Since the time of “finding my voice,” my late twenties, this almost archetypal (thus single) emotion/object has walked before me, breaching the thicket of life for me. There have been times when I have lost my guide, my way, and the reason? I failed to restrict myself to what would have been essential to me. The painting collapsed because the composition was overwhelmed by nonessential objects.
If in this sense we live our lives as an artist, then we can’t pick out the details, what will happen to us, not in advance, if ever—often it seems to be nothing but chaos and randomness, often beauty and randomness. However, we can indeed choose to incorporate only those things that contribute to our chosen value system, and to reject those things nonessential to it. And yes, those previous choices have been made emotionally. By imagining a certain life and judging its accompanying emotional tone!
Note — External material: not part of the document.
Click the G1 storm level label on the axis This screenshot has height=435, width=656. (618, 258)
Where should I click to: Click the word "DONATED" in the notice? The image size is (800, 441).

So, no we can ask a broader question Mia. Emma first brought its possibilities to my attention when she recommended a materialistic reading of history. I learned it was a Marxist reading. It basically says, if I have it right, that material developments such as food supply and labor conditions and technological developments are history’s sole determinates. I’ve given this some thought. I may eventually learn enough about it to assuage my doubts, but as of now they stand.
It’s the direction your comments tend, or so it seems to me, when they put real things outside oneself in a position of dominance, the subject with little role but to, in the interaction between inside and outside, respond.
…creativity has, in an essential sense, to do with the interaction of interior and exterior, and with one's own response to real things outside oneself -- things, so to speak, which raise questions inside us, create voids into which answers rush, which we wouldn't otherwise have been able to articulate.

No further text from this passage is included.